━━━ Extracted entries ━━━
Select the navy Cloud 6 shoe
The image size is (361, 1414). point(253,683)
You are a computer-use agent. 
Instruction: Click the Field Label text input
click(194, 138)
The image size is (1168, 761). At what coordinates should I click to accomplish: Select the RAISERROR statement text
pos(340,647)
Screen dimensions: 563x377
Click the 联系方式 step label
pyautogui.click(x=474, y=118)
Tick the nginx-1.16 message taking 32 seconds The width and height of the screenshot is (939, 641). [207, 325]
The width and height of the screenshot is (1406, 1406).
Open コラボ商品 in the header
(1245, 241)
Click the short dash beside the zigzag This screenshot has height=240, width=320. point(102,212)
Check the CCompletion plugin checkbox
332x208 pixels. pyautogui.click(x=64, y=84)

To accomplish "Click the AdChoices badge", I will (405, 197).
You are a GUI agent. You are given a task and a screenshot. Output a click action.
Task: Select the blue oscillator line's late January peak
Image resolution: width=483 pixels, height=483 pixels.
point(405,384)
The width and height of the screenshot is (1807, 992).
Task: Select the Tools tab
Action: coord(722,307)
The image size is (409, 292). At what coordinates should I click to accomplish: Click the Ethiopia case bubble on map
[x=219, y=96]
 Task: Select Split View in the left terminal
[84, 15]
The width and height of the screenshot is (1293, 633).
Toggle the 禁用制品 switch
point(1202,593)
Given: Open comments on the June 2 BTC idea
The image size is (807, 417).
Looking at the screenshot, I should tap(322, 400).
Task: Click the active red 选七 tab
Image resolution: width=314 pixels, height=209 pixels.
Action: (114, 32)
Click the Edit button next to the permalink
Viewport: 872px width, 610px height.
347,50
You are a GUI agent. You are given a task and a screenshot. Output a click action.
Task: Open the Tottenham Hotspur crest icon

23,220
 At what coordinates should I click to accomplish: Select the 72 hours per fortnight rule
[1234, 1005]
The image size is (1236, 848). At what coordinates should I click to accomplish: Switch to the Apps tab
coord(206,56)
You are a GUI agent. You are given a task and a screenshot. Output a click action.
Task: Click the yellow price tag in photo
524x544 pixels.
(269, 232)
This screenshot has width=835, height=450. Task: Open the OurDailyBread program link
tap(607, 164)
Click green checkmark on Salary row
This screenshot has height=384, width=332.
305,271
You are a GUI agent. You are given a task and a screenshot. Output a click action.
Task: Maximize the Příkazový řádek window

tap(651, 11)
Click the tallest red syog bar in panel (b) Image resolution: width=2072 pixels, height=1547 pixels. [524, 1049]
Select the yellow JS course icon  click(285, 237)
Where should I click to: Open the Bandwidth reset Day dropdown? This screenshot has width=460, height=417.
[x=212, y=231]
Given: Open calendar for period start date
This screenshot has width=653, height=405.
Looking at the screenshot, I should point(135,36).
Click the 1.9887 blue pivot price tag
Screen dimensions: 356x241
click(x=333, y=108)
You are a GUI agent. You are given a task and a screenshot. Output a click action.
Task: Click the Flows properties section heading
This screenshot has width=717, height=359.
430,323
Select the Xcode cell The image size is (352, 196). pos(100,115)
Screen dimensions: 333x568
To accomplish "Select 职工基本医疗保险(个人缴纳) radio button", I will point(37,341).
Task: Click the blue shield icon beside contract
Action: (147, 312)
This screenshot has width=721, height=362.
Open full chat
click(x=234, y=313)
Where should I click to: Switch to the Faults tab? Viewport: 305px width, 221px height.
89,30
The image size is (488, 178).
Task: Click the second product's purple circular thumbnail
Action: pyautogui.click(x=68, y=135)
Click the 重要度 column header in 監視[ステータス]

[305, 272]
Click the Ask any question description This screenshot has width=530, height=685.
━━━
## Do this
Quote all of the entries above word for word, preserving every line and its order.

## The solution
Select the navy Cloud 6 shoe
The image size is (361, 1414). point(253,683)
You are a computer-use agent. 
Instruction: Click the Field Label text input
click(194, 138)
The image size is (1168, 761). At what coordinates should I click to accomplish: Select the RAISERROR statement text
pos(340,647)
Screen dimensions: 563x377
Click the 联系方式 step label
pyautogui.click(x=474, y=118)
Tick the nginx-1.16 message taking 32 seconds The width and height of the screenshot is (939, 641). [207, 325]
The width and height of the screenshot is (1406, 1406).
Open コラボ商品 in the header
(1245, 241)
Click the short dash beside the zigzag This screenshot has height=240, width=320. point(102,212)
Check the CCompletion plugin checkbox
332x208 pixels. pyautogui.click(x=64, y=84)

To accomplish "Click the AdChoices badge", I will (405, 197).
You are a GUI agent. You are given a task and a screenshot. Output a click action.
Task: Select the blue oscillator line's late January peak
Image resolution: width=483 pixels, height=483 pixels.
point(405,384)
The width and height of the screenshot is (1807, 992).
Task: Select the Tools tab
Action: coord(722,307)
The image size is (409, 292). At what coordinates should I click to accomplish: Click the Ethiopia case bubble on map
[x=219, y=96]
 Task: Select Split View in the left terminal
[84, 15]
The width and height of the screenshot is (1293, 633).
Toggle the 禁用制品 switch
point(1202,593)
Given: Open comments on the June 2 BTC idea
The image size is (807, 417).
Looking at the screenshot, I should tap(322, 400).
Task: Click the active red 选七 tab
Image resolution: width=314 pixels, height=209 pixels.
Action: (114, 32)
Click the Edit button next to the permalink
Viewport: 872px width, 610px height.
347,50
You are a GUI agent. You are given a task and a screenshot. Output a click action.
Task: Open the Tottenham Hotspur crest icon

23,220
 At what coordinates should I click to accomplish: Select the 72 hours per fortnight rule
[1234, 1005]
The image size is (1236, 848). At what coordinates should I click to accomplish: Switch to the Apps tab
coord(206,56)
You are a GUI agent. You are given a task and a screenshot. Output a click action.
Task: Click the yellow price tag in photo
524x544 pixels.
(269, 232)
This screenshot has width=835, height=450. Task: Open the OurDailyBread program link
tap(607, 164)
Click green checkmark on Salary row
This screenshot has height=384, width=332.
305,271
You are a GUI agent. You are given a task and a screenshot. Output a click action.
Task: Maximize the Příkazový řádek window

tap(651, 11)
Click the tallest red syog bar in panel (b) Image resolution: width=2072 pixels, height=1547 pixels. [524, 1049]
Select the yellow JS course icon  click(285, 237)
Where should I click to: Open the Bandwidth reset Day dropdown? This screenshot has width=460, height=417.
[x=212, y=231]
Given: Open calendar for period start date
This screenshot has width=653, height=405.
Looking at the screenshot, I should point(135,36).
Click the 1.9887 blue pivot price tag
Screen dimensions: 356x241
click(x=333, y=108)
You are a GUI agent. You are given a task and a screenshot. Output a click action.
Task: Click the Flows properties section heading
This screenshot has width=717, height=359.
430,323
Select the Xcode cell The image size is (352, 196). pos(100,115)
Screen dimensions: 333x568
To accomplish "Select 职工基本医疗保险(个人缴纳) radio button", I will point(37,341).
Task: Click the blue shield icon beside contract
Action: (147, 312)
This screenshot has width=721, height=362.
Open full chat
click(x=234, y=313)
Where should I click to: Switch to the Faults tab? Viewport: 305px width, 221px height.
89,30
The image size is (488, 178).
Task: Click the second product's purple circular thumbnail
Action: pyautogui.click(x=68, y=135)
Click the 重要度 column header in 監視[ステータス]

[305, 272]
Click the Ask any question description This screenshot has width=530, height=685.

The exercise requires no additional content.